The Three Days the Heavens Stood Still
July 27, 28, and August 7, 1566. The prosperous city of Basel, Switzerland, a beacon of Renaissance scholarship and Reformation fervor at the time, awoke to scenes in the skies that defied explanation. Over three separate days, at sunrise and sunset, the sky transformed into a unbelieveable theater of war. Once again this wasn't fleeting blink-and-you-miss it event. The phenomena lasted hours each time, visible to the thousands of people gathered below.
Black spheres of immense size darted across the horizon, clashing with glowing red globes that turned fiery before disintegrating in thick smoke. The people of Basel, merchants, scholars, and families, gathered by the thousands in the streets, on rooftops, and along the Rhine, watching in silent terror as the celestial battle unfolded.
Thankfully one man, printer Samuel Apiarius (also known as Samuel Coccius), ensured the events would echo through history by publishing a detailed broadsheet with vivid woodcuts and descriptions of the UFOs and the events that occurred. This document, along with the Hans Glaser broadsheet of the Nuremberg April 14th 1561 event, remains one of the most extraordinary records of unexplained aerial phenomena ever created.
Samuel Apiarius' Broadsheet: A Masterpiece of Eyewitness Reporting
Apiarius' broadsheet, printed in late 1566, is a single folio sheet combining dramatic text and three woodcut illustrations. The original survives in collections like the Wickiana at the Zentralbibliothek Zürich. His account is precise and chronological, written in the formal German of the era.
The full translated text reads:
"In the year 1566, on the 27th of July, after the sun had risen, many large black balls were seen in the air, moving before the sun with great speed, and dashing against each other as if fighting. Some of them became red and fiery and afterwards faded and went out."
– Samuel Apiarius, July 27 description
"On the 28th of July, toward evening, the same black balls appeared again and did the same things."
– Samuel Apiarius, July 28 description
"On the 7th of August, early in the morning, the sun rose red as blood, and many black balls were seen again, and also some red ones, which fought together fiercely for a long time."
– Samuel Apiarius, August 7 description
Apiarius concludes with a moral reflection typical of the era, interpreting the signs as divine warnings to repent amid the religious turmoil that was happening around the time.

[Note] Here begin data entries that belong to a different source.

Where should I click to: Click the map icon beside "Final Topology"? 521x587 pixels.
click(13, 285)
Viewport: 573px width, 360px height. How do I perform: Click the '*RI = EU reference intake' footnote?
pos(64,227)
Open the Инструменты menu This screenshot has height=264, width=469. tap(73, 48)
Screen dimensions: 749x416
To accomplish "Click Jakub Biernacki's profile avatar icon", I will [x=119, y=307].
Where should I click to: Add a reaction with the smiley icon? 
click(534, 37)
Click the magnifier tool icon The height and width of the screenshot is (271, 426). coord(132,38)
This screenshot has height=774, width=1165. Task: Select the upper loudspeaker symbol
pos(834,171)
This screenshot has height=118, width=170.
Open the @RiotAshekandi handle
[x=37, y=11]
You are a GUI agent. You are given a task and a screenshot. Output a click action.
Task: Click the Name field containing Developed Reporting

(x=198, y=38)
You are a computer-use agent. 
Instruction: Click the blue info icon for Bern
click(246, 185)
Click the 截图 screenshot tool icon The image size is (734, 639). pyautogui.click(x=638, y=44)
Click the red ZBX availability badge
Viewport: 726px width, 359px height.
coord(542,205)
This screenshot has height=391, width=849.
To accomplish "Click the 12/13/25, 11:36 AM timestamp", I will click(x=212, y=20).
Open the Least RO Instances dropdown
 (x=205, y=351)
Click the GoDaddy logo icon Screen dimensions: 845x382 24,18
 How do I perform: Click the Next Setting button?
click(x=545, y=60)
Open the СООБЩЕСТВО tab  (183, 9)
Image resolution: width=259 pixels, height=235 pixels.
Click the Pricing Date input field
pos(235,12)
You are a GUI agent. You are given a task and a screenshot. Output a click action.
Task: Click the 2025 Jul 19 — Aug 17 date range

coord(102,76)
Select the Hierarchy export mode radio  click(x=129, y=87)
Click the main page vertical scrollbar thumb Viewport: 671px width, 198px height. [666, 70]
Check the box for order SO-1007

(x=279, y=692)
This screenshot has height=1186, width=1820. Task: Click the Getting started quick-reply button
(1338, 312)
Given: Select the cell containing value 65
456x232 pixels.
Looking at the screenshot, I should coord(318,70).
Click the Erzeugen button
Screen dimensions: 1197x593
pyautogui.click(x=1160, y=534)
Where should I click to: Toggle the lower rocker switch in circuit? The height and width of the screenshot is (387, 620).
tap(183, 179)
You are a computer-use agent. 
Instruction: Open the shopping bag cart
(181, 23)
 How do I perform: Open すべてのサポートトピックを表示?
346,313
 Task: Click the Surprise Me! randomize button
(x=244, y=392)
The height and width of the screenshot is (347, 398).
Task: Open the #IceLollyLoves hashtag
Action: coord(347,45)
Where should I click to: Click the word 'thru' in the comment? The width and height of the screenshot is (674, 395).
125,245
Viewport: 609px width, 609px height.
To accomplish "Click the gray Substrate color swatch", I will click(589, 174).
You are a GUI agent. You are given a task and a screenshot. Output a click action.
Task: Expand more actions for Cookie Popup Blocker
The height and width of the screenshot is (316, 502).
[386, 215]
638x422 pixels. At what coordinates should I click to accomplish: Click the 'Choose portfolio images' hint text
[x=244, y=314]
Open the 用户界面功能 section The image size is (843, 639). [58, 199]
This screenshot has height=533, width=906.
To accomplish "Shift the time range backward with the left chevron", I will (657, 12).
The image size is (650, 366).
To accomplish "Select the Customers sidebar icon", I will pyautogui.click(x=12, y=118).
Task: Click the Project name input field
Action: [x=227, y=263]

The Objects Themselves: A Detailed Breakdown
Apiarius' descriptions and woodcuts provide remarkably consistent details about the objects:
- Black Spheres: The dominant objects – large, perfectly round, jet-black, moving at "great speed." They darted toward the sun, wheeled about, and deliberately collided with others.
- Red Globes: Smaller numbers of glowing red spheres that, upon impact or stress, turned "fiery red" and "disintegrated," producing thick smoke.
- Behavior: The spheres did not drift passively – they "dashed against each other as if fighting," "clashed vehemently," and "wheeled about among themselves" for extended periods.
- Duration: Events lasted from sunrise well into the morning, or from sunset for hours.
- Smoke Trails: Many objects left long trails of smoke as they burned or fell.
The woodcuts show dozens of these spheres filling the sky around a dramatically rendered sun, some trailing smoke, others appearing to be exploding.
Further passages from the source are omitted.